→ **Study text**:
I know this must be difficult. You don’t have to face this new reality alone.

Want to get a milkshake?

I couldn’t believe as hundreds of families down the proverbial street lost their homes yesterday, I was getting a massage. Privilege, yes, but also a simple reflection that as your world turns, someone else’s may be falling apart. Rather than getting defensive and divisive, every day is an opportunity to turn towards the suffering of others and say, “Do I want to do something about this?”

This is compassion in action. It’s hard work. Messy, full of tears and literal ash. And it often starts with one word.

When tragedy strikes, we have choices. And choosing to turn care into action is a beautiful thing.

Turned Inside Out

After six months at home with limited social interactions, I didn’t think I could look much further inward.

Inward is where I’ve been living – perhaps for the last four years. Grief turned me so inward, I turned inside out.  Insides exposed – skin raw, even still. Prickling with the constant bombardment of suffering, of loss, of what it means to have tugging skin as your wounds heal and re-arrange. After four years, I was ready to get out into the world again. And then a pandemic hit.

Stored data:
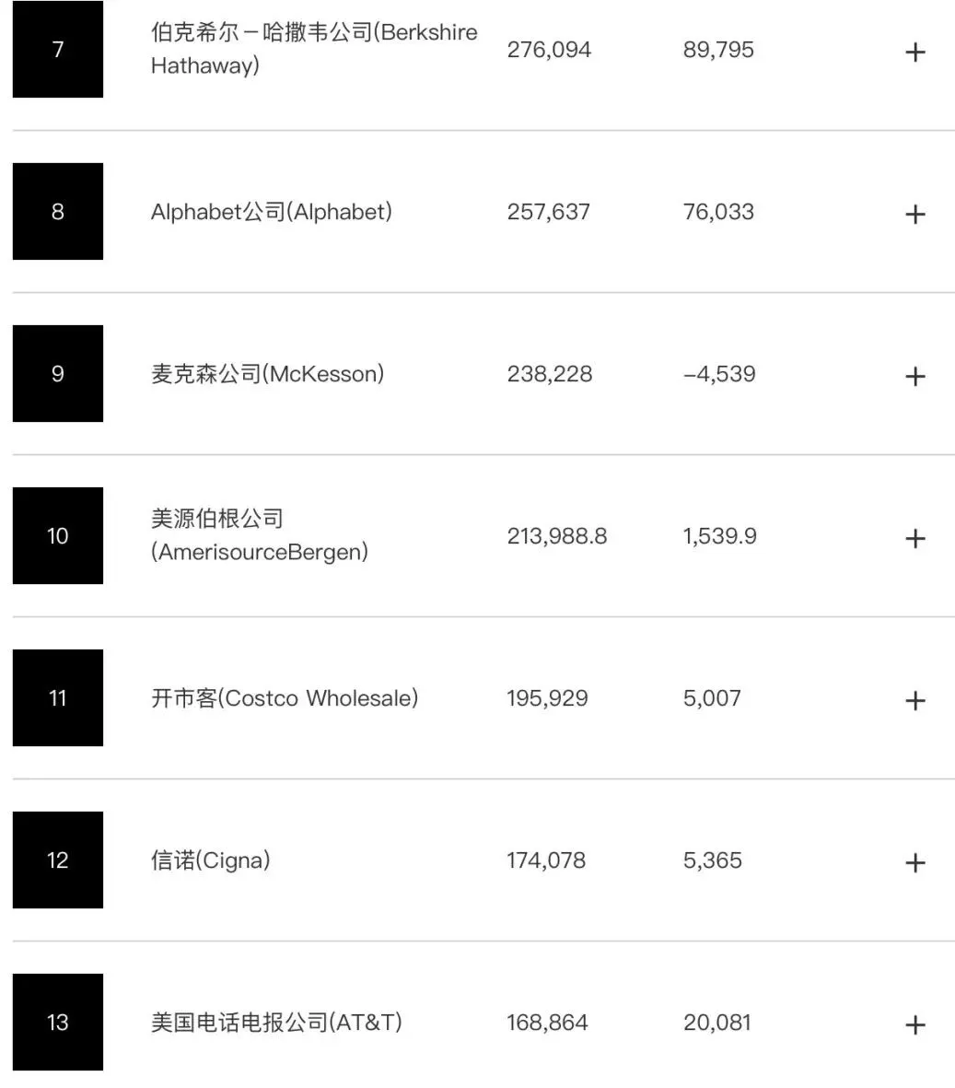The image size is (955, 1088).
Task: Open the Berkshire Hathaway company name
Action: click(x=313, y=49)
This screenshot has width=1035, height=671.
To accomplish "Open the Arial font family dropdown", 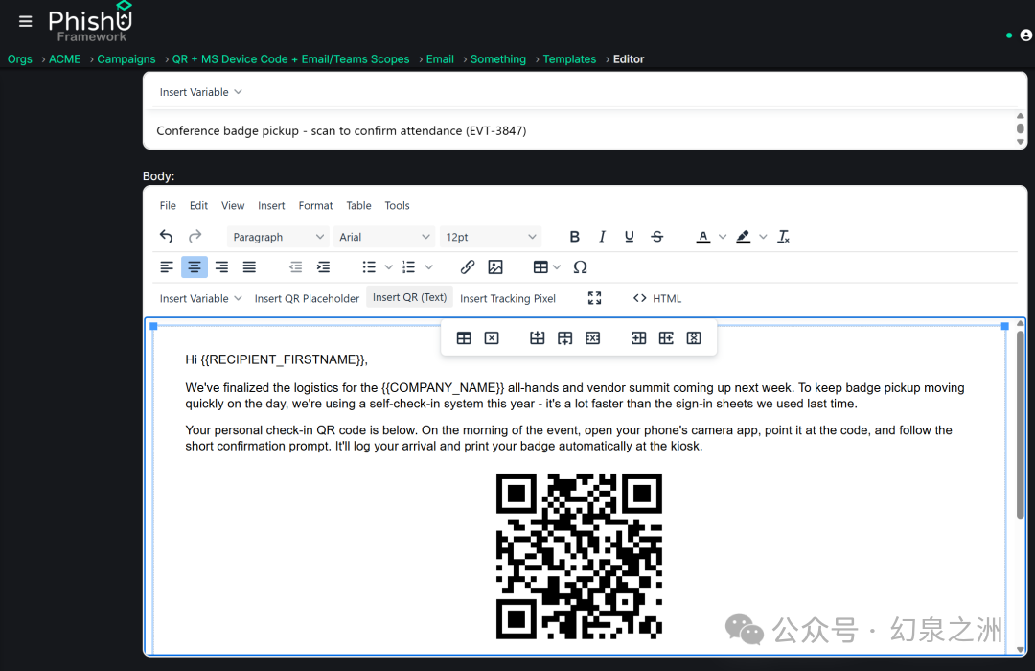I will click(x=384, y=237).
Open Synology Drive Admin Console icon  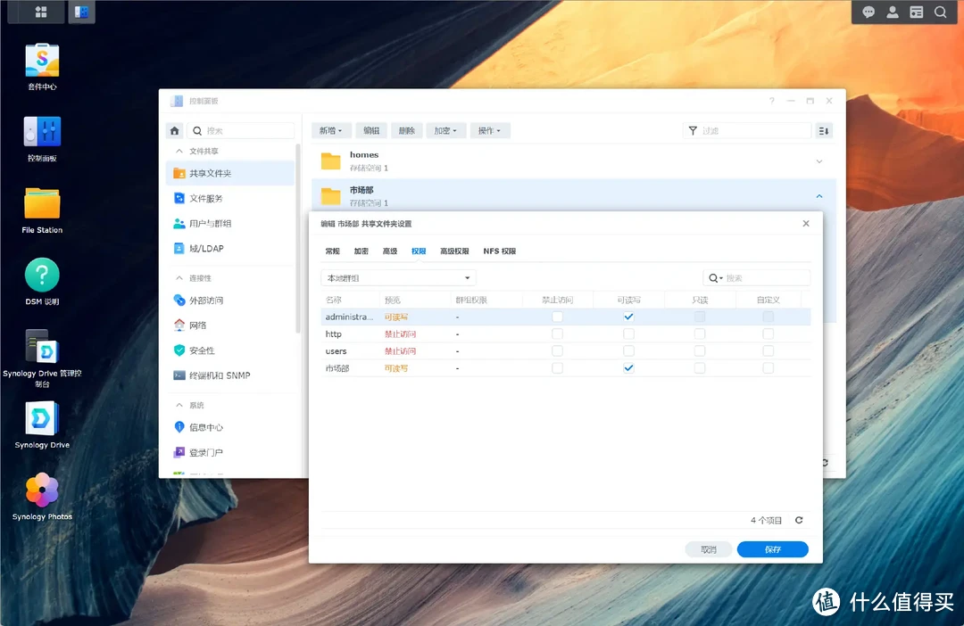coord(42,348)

→ **Questions**:
1 > Rewrite the essay's paragraph that begins "Inward is where I've been living" in two or three shorter sentences, keeping its main facts.
2 > Output the part of the essay starting with "I know this" and going on through "with one word.", copied word for word.

→ **Per-task outputs**:
1 > For perhaps the last four years, the writer has lived inward, turned inside out by grief, with raw, exposed insides still prickling from constant suffering and loss as the wounds heal. After four years, the writer was ready to go back out into the world, and then a pandemic hit.

2 >
I know this must be difficult. You don’t have to face this new reality alone.

Want to get a milkshake?

I couldn’t believe as hundreds of families down the proverbial street lost their homes yesterday, I was getting a massage. Privilege, yes, but also a simple reflection that as your world turns, someone else’s may be falling apart. Rather than getting defensive and divisive, every day is an opportunity to turn towards the suffering of others and say, “Do I want to do something about this?”

This is compassion in action. It’s hard work. Messy, full of tears and literal ash. And it often starts with one word.